# My latest effort in gold filled



## denim (Mar 26, 2018)

Here's my offering for the gallery.
My jeweler contact gave me a bag of gold filled the other day, for toll refine. After doing a quick yield estimate per what hallmarks I could find, a couple file marks to check for karat, etc I informed my contact he could expect between 7-10 grams AU. He felt that was a bit small to ask for my services so he scrounged around his benches and threw in a few karat scraps. I think he will be happy with the results.
Some of this lot was done with initial nitric leach then AR, the karat was inquarted.

Dennis


----------



## patnor1011 (Mar 27, 2018)

Very nice.


----------



## anachronism (Mar 27, 2018)

patnor1011 said:


> Very nice.



Certainly is!


----------



## goldsilverpro (Mar 27, 2018)

anachronism said:


> patnor1011 said:
> 
> 
> > Very nice.
> ...



I third that


----------



## snoman701 (Mar 27, 2018)

Keep him around if he's worried about what you are making.

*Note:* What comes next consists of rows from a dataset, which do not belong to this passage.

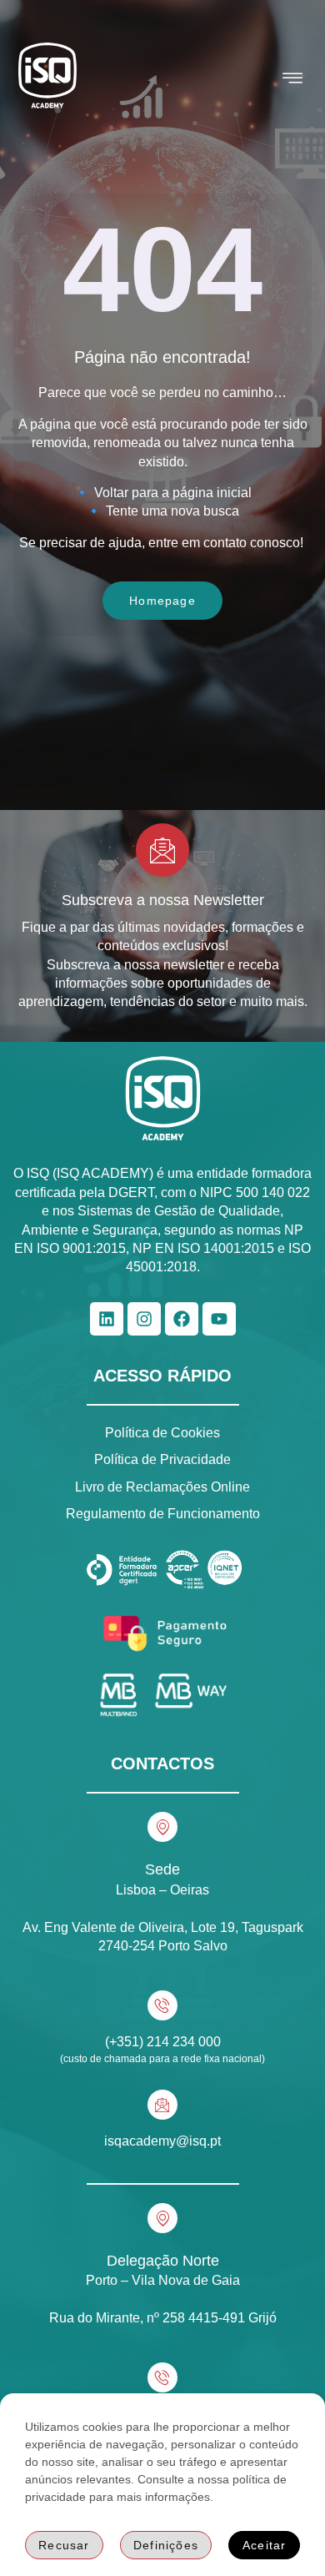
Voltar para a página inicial (173, 493)
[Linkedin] (106, 1319)
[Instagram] (144, 1319)
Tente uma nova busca (172, 511)
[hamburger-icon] (293, 78)
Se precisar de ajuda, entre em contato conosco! (163, 543)
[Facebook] (181, 1319)
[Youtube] (219, 1319)
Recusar (63, 2545)
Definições (165, 2545)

Sent from my iPhone using Tapatalk


----------



## Shark (Mar 27, 2018)

snoman701 said:


> Keep him around if he's worried about what you are making.
> 
> 
> Sent from my iPhone using Tapatalk



I agree, keep him around. Nice job.


----------



## denim (Mar 27, 2018)

Thanks for the kind words to all who responded. I took the button to the jeweler, he liked it, I got paid. I am lucky to have this guy as a contact. 

I do this about once a year for this guy so maybe next year I'll have another shiny button to show for my efforts.

Dennis


----------



## nickvc (Mar 28, 2018)

If your contact is a working jeweler ask if you can do his bench sweeps and floor sweeps as well :idea:


----------